December 2015 Archives

Here is a custom home floor plan that I really like the looks of. There are houses like this here and there in my hometown and I’ve always admired them. This description of a five-room cottage house is from 1915.

A cobblestone trim with shingle siding gives this five room cottage house a distinguished appearance.

Five Room Cottage Floor Plan


An interesting effect is produced by giving different angles and pitches to the roof, which effect is extended out over the front steps by the level top of the pergola. It is not often that a roof is designed commencing with a level, then stepping up to square pitch.

The rubble stone wall piers and chimney all help to produce an unusual front. The manner of shingling the sides of the house is different from the ordinary, but it helps to carry out the architectural effect as intended.

This manner of siding houses uses just about as many shingles as it does to space them evenly, but it gets away from the ordinary way of laying shingles and It makes a distinction between the sides of the house and the roof. The joints are broken the same and the covering is just as thick and valuable, the only difference is in the appearance.

━━━━━━━━

* [Exercise requirements]:
1 > In the cottage description, what combination of trim and siding gives the five-room cottage house its distinguished appearance?
2 > Carry the cottage description further, starting right after its last sentence about the shingled sides.
The listing that comes next is not needed.

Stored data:
━━━━━━━━

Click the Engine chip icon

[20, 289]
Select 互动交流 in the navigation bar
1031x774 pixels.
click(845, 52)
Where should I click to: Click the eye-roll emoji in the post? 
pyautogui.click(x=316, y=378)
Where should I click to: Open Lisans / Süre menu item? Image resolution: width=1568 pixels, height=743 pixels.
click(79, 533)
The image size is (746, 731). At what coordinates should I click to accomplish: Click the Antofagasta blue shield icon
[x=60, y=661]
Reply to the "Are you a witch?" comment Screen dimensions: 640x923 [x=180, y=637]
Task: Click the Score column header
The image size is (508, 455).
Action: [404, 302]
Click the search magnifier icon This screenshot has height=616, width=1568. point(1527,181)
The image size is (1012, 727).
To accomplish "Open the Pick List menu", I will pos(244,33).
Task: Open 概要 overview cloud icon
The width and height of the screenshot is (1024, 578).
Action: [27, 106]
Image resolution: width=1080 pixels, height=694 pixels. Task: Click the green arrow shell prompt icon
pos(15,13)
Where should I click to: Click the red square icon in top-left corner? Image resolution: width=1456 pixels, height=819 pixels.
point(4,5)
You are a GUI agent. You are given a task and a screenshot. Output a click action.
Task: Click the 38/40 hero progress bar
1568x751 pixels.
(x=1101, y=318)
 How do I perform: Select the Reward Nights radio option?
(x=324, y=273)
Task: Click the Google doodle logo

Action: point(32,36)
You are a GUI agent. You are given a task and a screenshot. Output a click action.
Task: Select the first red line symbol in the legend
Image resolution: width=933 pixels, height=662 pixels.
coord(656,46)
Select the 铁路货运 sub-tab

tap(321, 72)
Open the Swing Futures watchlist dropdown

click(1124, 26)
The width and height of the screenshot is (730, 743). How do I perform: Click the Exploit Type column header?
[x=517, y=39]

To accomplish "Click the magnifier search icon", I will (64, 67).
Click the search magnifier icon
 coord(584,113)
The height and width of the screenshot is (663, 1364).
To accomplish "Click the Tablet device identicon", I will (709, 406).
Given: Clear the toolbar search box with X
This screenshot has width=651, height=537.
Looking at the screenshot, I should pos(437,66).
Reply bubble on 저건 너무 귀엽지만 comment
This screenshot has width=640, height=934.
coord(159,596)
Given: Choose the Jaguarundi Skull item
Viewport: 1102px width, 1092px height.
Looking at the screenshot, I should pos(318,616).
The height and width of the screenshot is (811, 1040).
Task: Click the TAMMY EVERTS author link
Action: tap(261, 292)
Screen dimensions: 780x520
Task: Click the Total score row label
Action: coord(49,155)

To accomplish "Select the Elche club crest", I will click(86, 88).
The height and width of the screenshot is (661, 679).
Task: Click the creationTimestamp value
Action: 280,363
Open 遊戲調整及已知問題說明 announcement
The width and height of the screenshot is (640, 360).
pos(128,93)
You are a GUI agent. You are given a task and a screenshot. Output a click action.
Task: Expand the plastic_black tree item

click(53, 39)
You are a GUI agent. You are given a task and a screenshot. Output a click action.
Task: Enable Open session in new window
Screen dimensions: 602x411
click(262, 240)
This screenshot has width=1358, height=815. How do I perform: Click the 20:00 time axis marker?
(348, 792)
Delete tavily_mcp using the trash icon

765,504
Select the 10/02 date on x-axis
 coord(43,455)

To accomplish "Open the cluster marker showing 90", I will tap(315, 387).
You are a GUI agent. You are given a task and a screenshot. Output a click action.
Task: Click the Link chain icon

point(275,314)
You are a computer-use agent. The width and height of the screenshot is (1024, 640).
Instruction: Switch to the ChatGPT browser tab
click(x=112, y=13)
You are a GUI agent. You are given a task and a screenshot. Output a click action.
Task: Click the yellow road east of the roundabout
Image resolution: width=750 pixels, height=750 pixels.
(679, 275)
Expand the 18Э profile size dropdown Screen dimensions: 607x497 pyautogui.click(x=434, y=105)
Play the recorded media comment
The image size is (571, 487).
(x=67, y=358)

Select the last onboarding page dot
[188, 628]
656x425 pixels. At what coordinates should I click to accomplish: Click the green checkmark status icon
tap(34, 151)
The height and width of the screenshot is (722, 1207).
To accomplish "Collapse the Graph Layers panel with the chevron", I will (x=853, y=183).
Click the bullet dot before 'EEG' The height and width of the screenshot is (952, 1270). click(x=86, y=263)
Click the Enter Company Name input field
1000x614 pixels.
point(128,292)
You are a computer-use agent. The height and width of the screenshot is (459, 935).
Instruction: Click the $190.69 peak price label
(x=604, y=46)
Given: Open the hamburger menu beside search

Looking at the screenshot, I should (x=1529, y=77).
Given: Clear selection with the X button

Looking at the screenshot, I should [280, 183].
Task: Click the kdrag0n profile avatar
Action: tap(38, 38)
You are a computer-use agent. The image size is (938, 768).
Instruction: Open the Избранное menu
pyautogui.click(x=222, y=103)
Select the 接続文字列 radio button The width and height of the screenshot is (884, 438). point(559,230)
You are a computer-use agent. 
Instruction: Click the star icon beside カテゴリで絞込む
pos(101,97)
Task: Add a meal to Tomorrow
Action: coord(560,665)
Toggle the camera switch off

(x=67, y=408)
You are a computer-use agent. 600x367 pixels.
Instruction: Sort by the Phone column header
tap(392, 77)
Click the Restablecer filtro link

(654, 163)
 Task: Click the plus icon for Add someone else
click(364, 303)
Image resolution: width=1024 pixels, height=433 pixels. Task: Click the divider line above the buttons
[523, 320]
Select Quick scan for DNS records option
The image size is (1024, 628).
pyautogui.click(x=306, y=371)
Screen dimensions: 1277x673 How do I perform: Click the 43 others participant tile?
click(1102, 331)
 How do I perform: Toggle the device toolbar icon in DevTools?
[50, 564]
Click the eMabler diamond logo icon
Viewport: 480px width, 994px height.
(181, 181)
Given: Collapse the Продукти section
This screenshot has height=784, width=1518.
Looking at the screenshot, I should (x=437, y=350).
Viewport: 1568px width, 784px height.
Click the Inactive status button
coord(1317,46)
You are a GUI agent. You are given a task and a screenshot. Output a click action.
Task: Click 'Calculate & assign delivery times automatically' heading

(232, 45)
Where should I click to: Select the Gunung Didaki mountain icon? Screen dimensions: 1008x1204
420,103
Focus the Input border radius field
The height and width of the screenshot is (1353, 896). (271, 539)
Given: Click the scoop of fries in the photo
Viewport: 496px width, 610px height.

━━━━━━━━

* [Answers for the exercise]:
1 > A cobblestone trim with shingle siding.

2 >
The windows are built on the multiple window plan, but they are so arranged as to produce the casement window appearance. Because of the double sash, any window may be opened at the top or bottom in the usual way. They may be screened, curtained and shaded according to the best custom so that the women have no objections to offer. This probably accounts for the use of so many windows built in this way. Woodworking factories make box frames any size and to contain as many windows as the plan calls for. There are weight boxes between each two windows, so the sashes are hung by sash weights in the usual way. The idea is new in-house lighting.

Twenty or thirty years ago the fad was to make windows narrow. Some of them were mere slits in the wall. Sometimes the wall was beveled away outside to admit slanting rays of light into the darkened rooms. But people soon tired of such dungeons, and the fashion pendulum seems to have swung clear over in the other direction and the style now demands as much light and sunshine as possible.

Years ago windows were fitted with outside blinds. It was customary for the women to go around each morning and close the blinds to keep the sun from fading the carpets. Because of the advantages of polished or varnished hardwood floors and numerous rugs, housekeepers are not so much afraid of fading colors. Also, manufacturers have learned how to use better dyes, but in all probability the chief reason is better education in regard to health.

The world progresses slowly, but it is evident that the different subjects taught in schools are broadening the minds of pupils so that as they grow up the old ignorant notions of the danger lurking in the sunshine and some other back numbers are laughed out of existence. The improved microscopes which have helped to broaden the study of bacteriology have done more to eradicate disease and to install sensible ideas, many of which have really become fashions, than all the preaching of old-time doctors.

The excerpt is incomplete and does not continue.